Find the word "click" in the data below and copy each line that holds it.

• • •

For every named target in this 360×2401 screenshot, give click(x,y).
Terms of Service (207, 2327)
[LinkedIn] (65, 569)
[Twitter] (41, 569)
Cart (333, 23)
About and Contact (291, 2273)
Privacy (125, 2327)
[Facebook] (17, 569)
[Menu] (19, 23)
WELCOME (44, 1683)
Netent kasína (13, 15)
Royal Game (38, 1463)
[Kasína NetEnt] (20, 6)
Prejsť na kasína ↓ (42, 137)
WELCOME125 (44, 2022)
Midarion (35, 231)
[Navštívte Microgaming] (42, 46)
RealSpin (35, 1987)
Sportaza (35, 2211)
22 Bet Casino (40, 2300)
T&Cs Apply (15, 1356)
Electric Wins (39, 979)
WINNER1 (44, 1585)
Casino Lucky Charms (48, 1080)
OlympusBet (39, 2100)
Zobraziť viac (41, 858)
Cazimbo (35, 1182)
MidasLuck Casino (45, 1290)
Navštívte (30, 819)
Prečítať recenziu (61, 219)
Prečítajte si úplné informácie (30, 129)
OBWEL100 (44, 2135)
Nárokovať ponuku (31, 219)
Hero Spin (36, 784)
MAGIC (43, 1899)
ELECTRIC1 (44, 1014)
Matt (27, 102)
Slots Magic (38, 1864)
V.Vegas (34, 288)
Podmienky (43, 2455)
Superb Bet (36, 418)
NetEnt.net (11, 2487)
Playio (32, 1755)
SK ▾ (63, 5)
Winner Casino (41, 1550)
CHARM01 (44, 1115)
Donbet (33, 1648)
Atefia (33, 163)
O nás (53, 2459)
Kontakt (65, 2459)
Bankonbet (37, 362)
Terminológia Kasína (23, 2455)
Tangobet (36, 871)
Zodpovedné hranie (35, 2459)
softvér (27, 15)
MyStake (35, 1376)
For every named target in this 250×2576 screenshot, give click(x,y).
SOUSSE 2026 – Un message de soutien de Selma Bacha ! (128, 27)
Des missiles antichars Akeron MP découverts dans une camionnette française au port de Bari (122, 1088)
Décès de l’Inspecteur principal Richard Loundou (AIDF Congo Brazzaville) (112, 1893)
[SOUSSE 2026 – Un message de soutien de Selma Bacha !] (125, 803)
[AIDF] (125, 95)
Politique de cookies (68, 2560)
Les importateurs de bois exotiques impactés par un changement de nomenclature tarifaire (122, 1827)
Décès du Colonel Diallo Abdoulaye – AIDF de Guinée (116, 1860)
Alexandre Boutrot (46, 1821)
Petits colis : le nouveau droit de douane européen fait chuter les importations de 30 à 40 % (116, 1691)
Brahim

• • •

## Result of this exercise
For every named target in this 360×2401 screenshot, give click(x,y).
For every named target in this 250×2576 screenshot, give click(x,y).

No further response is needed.